2.2 Removing highly correlated data

In [32]:
#isolate upper triangle (for lack of repetition)
upper_triangle = corr_matrix.where((np.triu(np.ones(corr_matrix.shape), k=1) + 
                           np.tril(np.ones(corr_matrix.shape), k=-1)).astype(bool))

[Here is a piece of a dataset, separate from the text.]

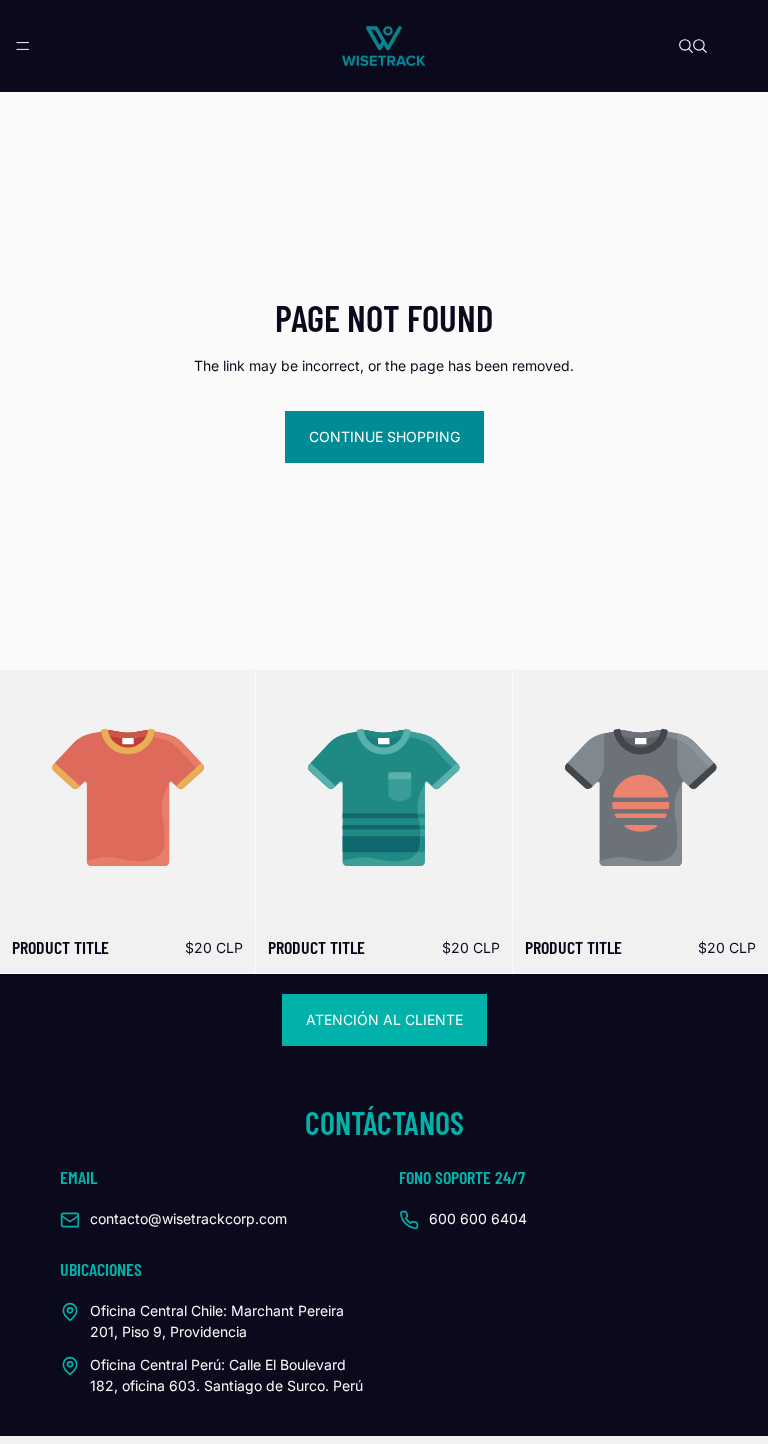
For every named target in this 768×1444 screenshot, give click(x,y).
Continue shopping (384, 436)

#make a list of columns with correlation larger than .97
drop_list = []
for col in upper_triangle.columns:
  if any(upper_triangle[col] > 0.97):
    drop_list.append(col)

#drop all the columns from the list
df.drop(drop_list, axis=1, inplace=True)

df.shape

(1741, 242)

#3. Establish Target Variable and Prepare It for Analysis

3.1 Establishing a target variable

In [33]:
#show top of the data
df.head()

Unnamed: 0,experimental_proprty,MS_enc,nHetero,nX,C2SP3,nFAHRing,AATS3d,nHBDon,nAcid,PEOE_VSA8,...,ATSC6d,ATS5dv,NsssCH,AATSC2v,PEOE_VSA12,IC1,EState_VSA5,AATSC1dv,nFARing,n6Ring
0,3.54,PPENPINEAPLE42,5,1,0,0,3.127273,0,0,43.936717,...,-4.444444,222.888889,0,4.021507,0.0,3.133948,11.204087,1.102539,0,3
1,-1.18,PPENPINEAPLE42,11,0,3,1,3.477273,2,1,12.108208,...,-9.756392,736.333333,1,4.393094,5.90718,3.847419,30.657545,0.854039,1,3
2,3.69,PPENPINEAPLE42,5,1,2,1,3.4,0,0,22.989293,...,-3.103725,327.444444,1,5.398449,0.0,3.524624,17.550396,0.793417,1,2
3,3.37,HTXPTDWTTWOBJR,9,1,3,1,3.309735,4,0,17.494432,...,-5.502836,582.777778,2,-0.991896,5.90718,4.110093,16.236696,0.421656,1,2
4,3.1,PPENPINEAPLE42,7,0,2,0,2.816,2,0,18.883484,...,0.297521,510.0,1,7.240313,5.90718,3.555674,4.681803,1.60281,0,1


The 'experimental_proprty' column sounds like it may be our target variable. Let's get more info on it:

In [34]:
#summary of possible target variable column
df['experimental_proprty'].describe()

count    1741.000000
mean        2.152068
std         1.210546
min        -1.500000
25%         1.350000
50%         2.330000
75%         3.090000
max         4.500000
Name: experimental_proprty, dtype: float64

It seems like the range is quite small since the min is -1.5 and the max is 4.5. If you look at the quartiles they all have a difference of approximately 1 which leads me to believe that if we cast the column to integers instead of floats we can have approximetely 6 sections -1, 0, 1, 2, 3, and 4. This will make the analysis neater and more understandable.